One cannot ignore the associations with Picasso’s Blue Period, which coined a new term and established a new era, a new artistic form. There are vast differences between Irony’s Dreamy Blue and Picasso’s Blue Period, yet we can find a lot of similarities as well. In terms of technique and visuality, Irony’s subtle, gentle and pleasant shades of blue are vastly different than Picasso’s intense, dark blue, surrounded by bold contours. These colors give Picasso an air of sadness. Like Irony’s paintings, Picasso also deals with people. His paintings hold facial expressions and bodily gestures that speak of bleakness, and there is apathy in the closed positions and forlorn human situations he portrays. In her blue paintings, Irony portrays human situations as well, but unlike Picasso’s closed and unapproachable brushstrokes, her art conveys closeness, connection and emotion.
Irony chooses familiar moments in human life, particular and universal at the same time. She takes them straight out of everyday life, and makes them bigger than life. Bodily gestures expressing deep feelings and encapsulating everyday life become a one-of-a-kind eternal moment. It seems like Irony pays homage to the act of photography, by trying to establish this ‘photographic truth’, a moment frozen and immortalized, although it isn’t so. For Irony does more than document, she also interprets. She draws with a firm hand, she chooses a composition, a place, a structure, and creates a visual expression where emotion is both accommodated and influential, in form and content alike.

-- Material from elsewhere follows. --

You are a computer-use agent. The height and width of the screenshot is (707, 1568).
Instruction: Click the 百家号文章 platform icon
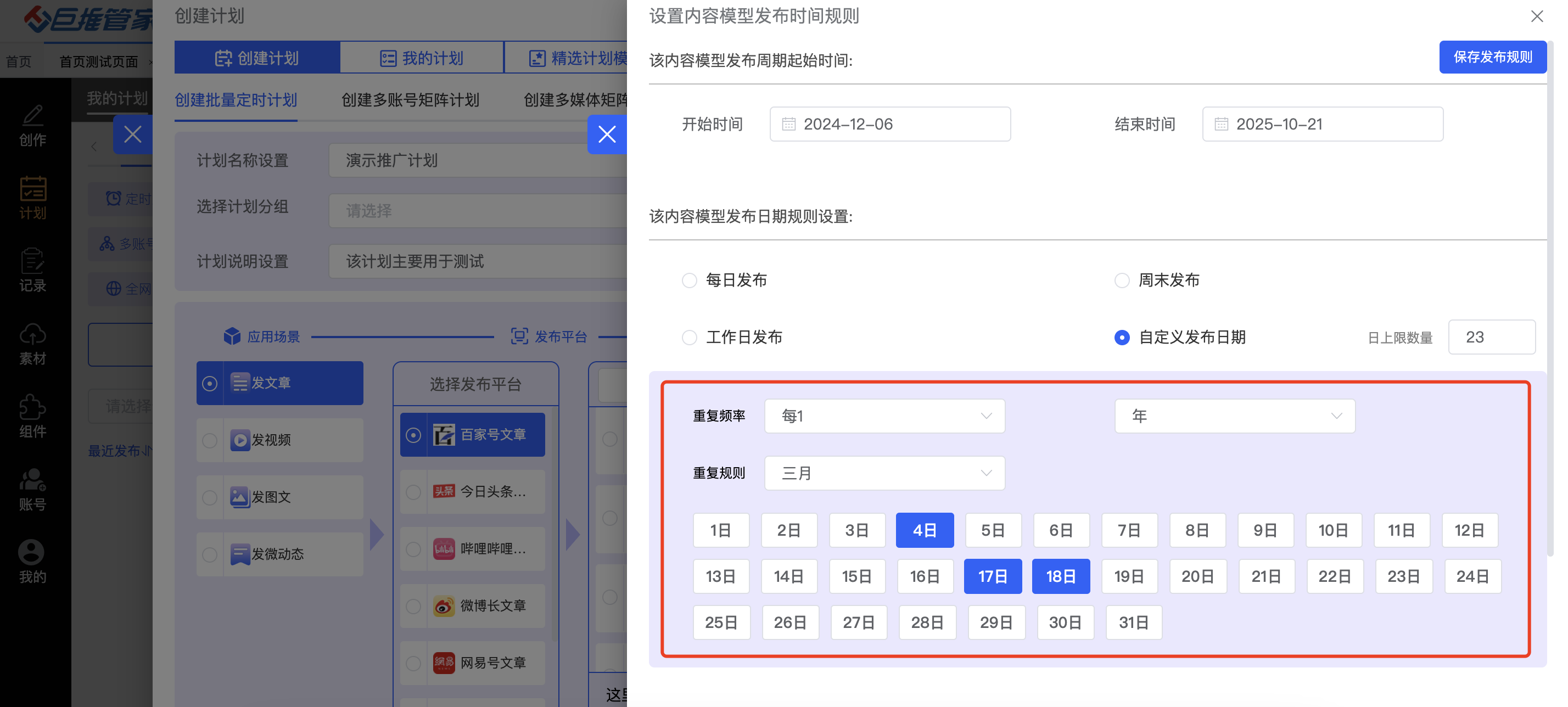tap(444, 434)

Irony freezes the moment and makes it bigger, with big canvases on which she draws a non-cluttered composition, focusing on one or two figures, with an airy and transparent background, thus creating an easy dialectics between that familiar and simple moment of everyday human existence, and the fact that she chose to freeze that moment, to immortalize it, to augment it, to make it into a huge icon - which turns a simple story into a great and meaningful one.
Tapping into a physical and mental reality as a starting point, the artist creates a new reality, a different presence. Her technique, her attention to detail, her insistence on proportions, color schemes and figures, all remind us of a drawing in a children’s storybook, yet she is not sketching a children’s storybook, but taking mundane situations, using them as a huge set and making them bigger than life. Her art is the storybook.
Between realism and surrealism, between painting and drawing, lies also the symbolism of her artwork. Irony does not portray one person, a particular portrait; she puts man in the center, as an allegory to man’s place in the center of the universe. She introduces human actions, connections and physical situations, to portray emotional ones. In this way, she creates a whole new reality, setting visual and semantic markers that tell a story, both manifest and hidden.
Living in the Renaissance, the humanist philosopher Pico della Mirandola, encapsulated the notion that man stands in the center of the universe, and has his own independent free will. In his Oration on the Dignity of Man, Pico della Mirandola has formulated the manifest of Humanism, which sees man as a full partner to God’s creation, with his free will to do anything he wants, without restraints or predestination. In his own words , “I have placed you at the very center of the world, so that from that vantage point you may with greater ease glance round about you on all that the world contains.... that you may, as the free and proud shaper of your own being, fashion yourself in the form you may prefer.” As an accomplished painter, Irony puts man and his body in the center of the world (and the center of the canvas), thus expressing an inner world; and the figures she chooses to portray become those who speak through her, while she speaks through them.